After a years-long legal battle to be paid by Nike for the year she did not compete due to pregnancy, both sides settled in private on paying her for 6 months of that year, hardly a victory in Kara's mind considering all she had done to elevate their marketing to motherhood and femininity during that period. Throughout this time, she was also dealing with multiple instances of sexual assault and emotional abuse from her coach, Alberto Salazar that remained compartmentalized and unaddressed. Finally, in 2011 during the lead-up to the 2012 Olympics, Goucher began seeing more and more evidence of what she believed to be doping by her teammates Galen Rupp and Mo Farah, facilitated by Salazar. As the group performed at its peak in 2012 and prepared to expand and recruit more athletes, she couldn't bear to see the cycle of cheating and abuse repeat itself. No one else around her was both armed with enough evidence and willing to speak, so she took it upon herself.
A fierce supporter of clean sport, Goucher first took her claims to the United States Anti-Doping Agency (USADA) in 2015, motivated by a strong belief that the sport deserved to be clean. She had seen too many anticlimactic medal upgrades, missed opportunities to make World Teams, and athlete livelihoods burned to remain silent. Shortly after going to USADA, she went to SafeSport to report the abuses of her coach. Particularly seeing Jordan Hasay and Mary Cain, who was only 17 at the time, decide to join the Oregon Project scared her. Through a long trial and appeals process, countless interviews from running media after races, and the trauma of facing her abuser in multiple court rooms, she finally received some semblance of justice. In late 2021, Alberto Salazar and Dr. Jeffrey Brown were handed 4-year bans from USADA and SafeSport further handed Salazar a lifetime ban.

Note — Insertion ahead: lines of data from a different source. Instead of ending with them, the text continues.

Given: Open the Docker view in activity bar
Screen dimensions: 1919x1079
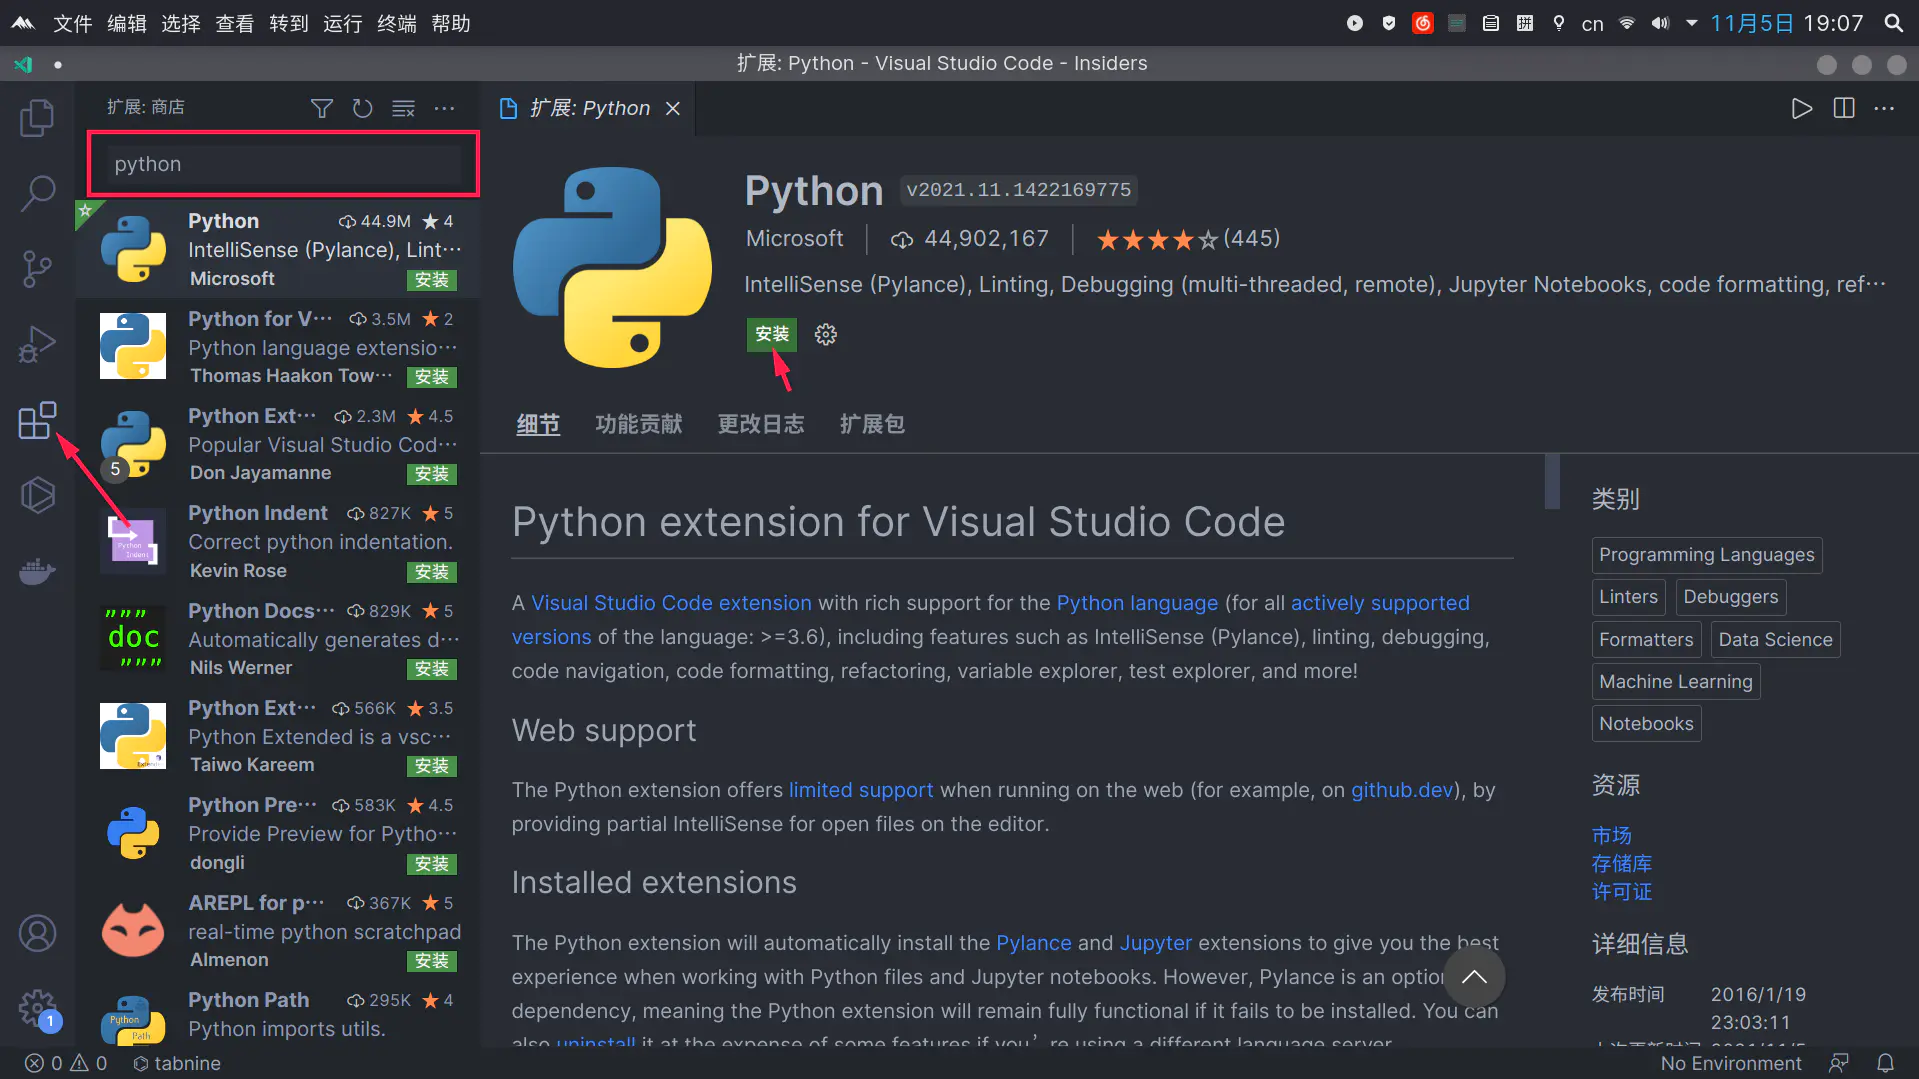Looking at the screenshot, I should click(37, 572).
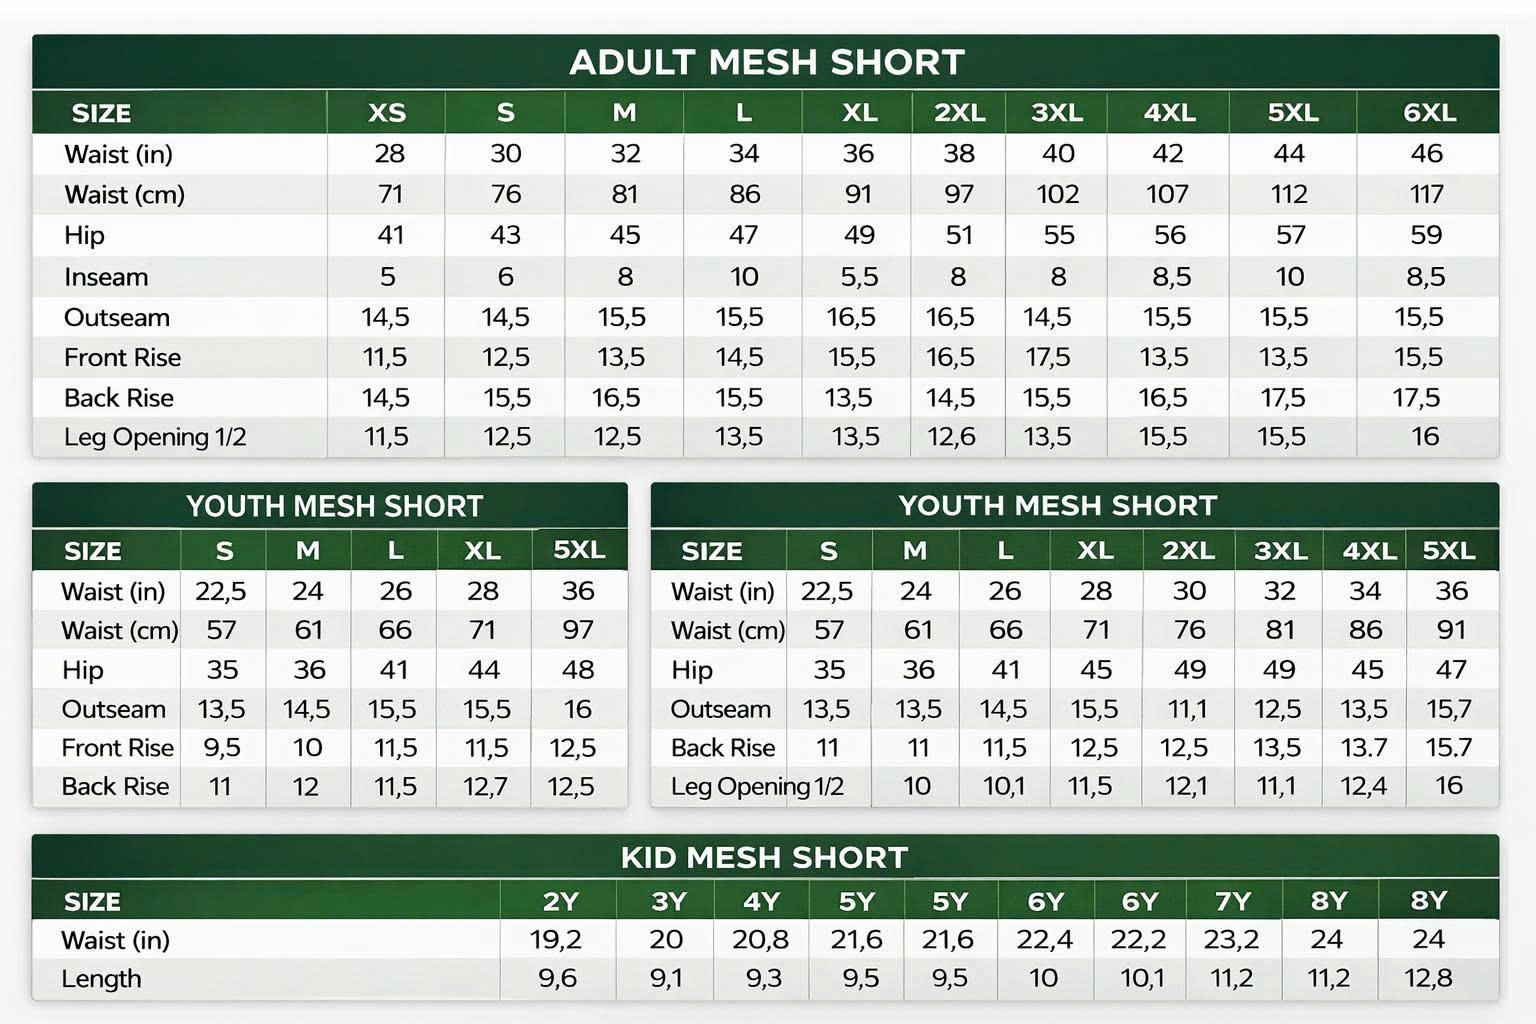Image resolution: width=1536 pixels, height=1024 pixels.
Task: Click Leg Opening 1/2 label in adult table
Action: 155,437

So why did Kara speak out? For justice, for future athletes, and for the future of the sport she loves so dearly. The sport is at least a slightly cleaner and safer space today in part because Kara Goucher decided to share her story.
Note: Neither Galen Rupp nor Mo Farah were charged with any anti-doping violations and both have denied any wrongdoing.
1. Do you feel that in the end, justice was served in Kara Goucher's case? Why or why not?
2. In what ways has Kara Goucher's story had an impact on the way you view competitive track and field and the running, walking, and jogging community in general?